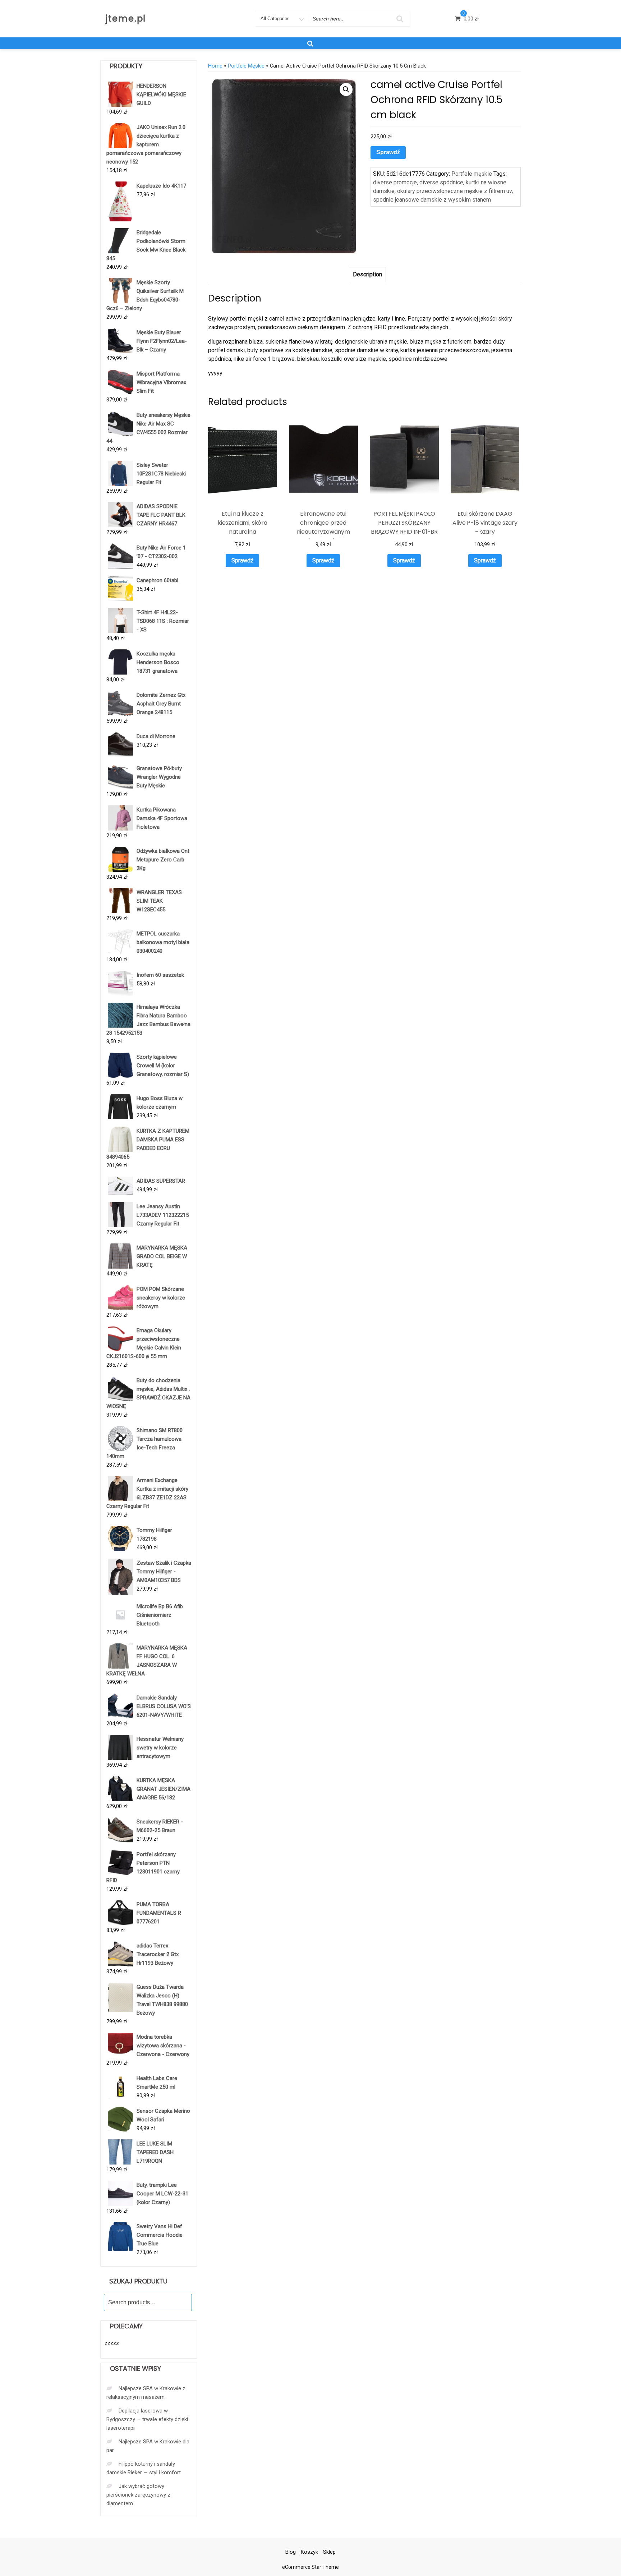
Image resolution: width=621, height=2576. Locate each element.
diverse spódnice (441, 182)
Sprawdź (388, 152)
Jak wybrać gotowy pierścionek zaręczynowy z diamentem (138, 2495)
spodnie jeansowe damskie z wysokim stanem (432, 199)
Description (367, 274)
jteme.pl (126, 18)
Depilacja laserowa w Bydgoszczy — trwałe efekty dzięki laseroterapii (147, 2419)
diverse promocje (395, 182)
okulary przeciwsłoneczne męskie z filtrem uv (454, 191)
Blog (290, 2552)
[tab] (367, 274)
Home (215, 66)
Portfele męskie (246, 66)
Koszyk (309, 2552)
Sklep (329, 2552)
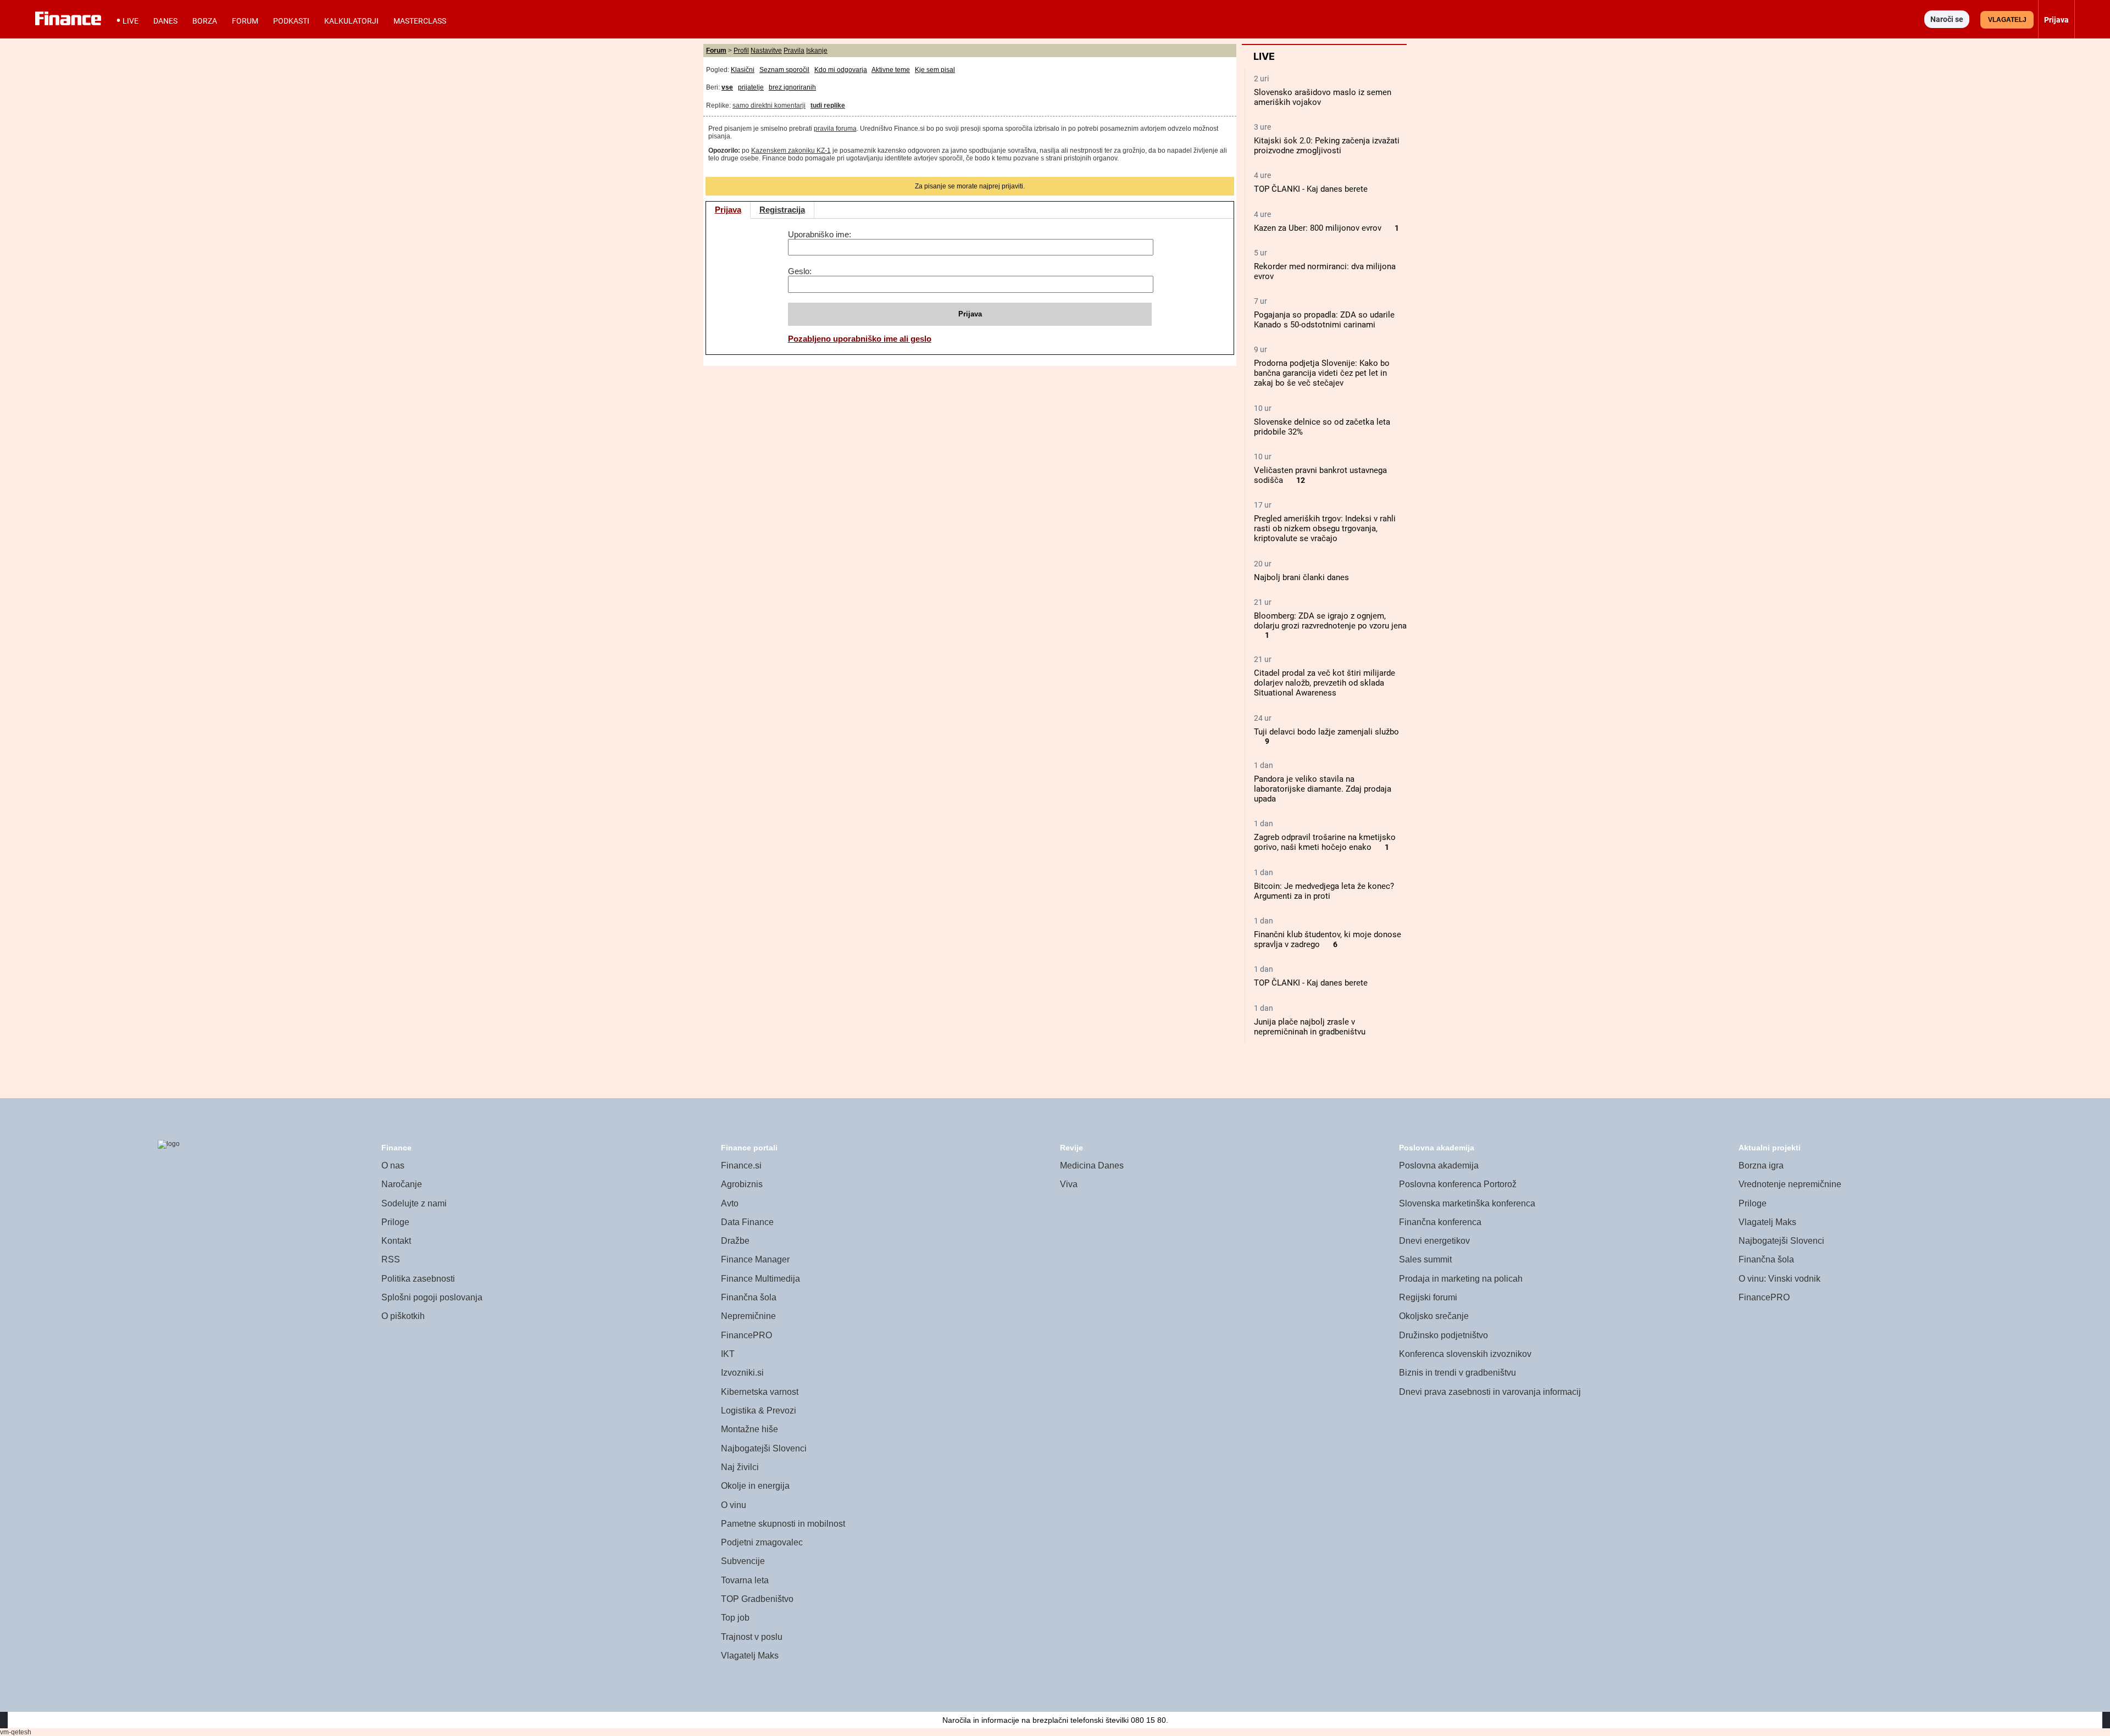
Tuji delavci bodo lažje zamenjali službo (1326, 732)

WHAT IS REQUIRED: Give back exactly the lines from the top of the records to the line containing "Koszyk (309, 2552)", both included, and no pictures.

EXERCISE OUTPUT:
Image resolution: width=621, height=2576. Locate each element.
diverse spódnice (441, 182)
Sprawdź (388, 152)
Jak wybrać gotowy pierścionek zaręczynowy z diamentem (138, 2495)
spodnie jeansowe damskie z wysokim stanem (432, 199)
Description (367, 274)
jteme.pl (126, 18)
Depilacja laserowa w Bydgoszczy — trwałe efekty dzięki laseroterapii (147, 2419)
diverse promocje (395, 182)
okulary przeciwsłoneczne męskie z filtrem uv (454, 191)
Blog (290, 2552)
[tab] (367, 274)
Home (215, 66)
Portfele męskie (246, 66)
Koszyk (309, 2552)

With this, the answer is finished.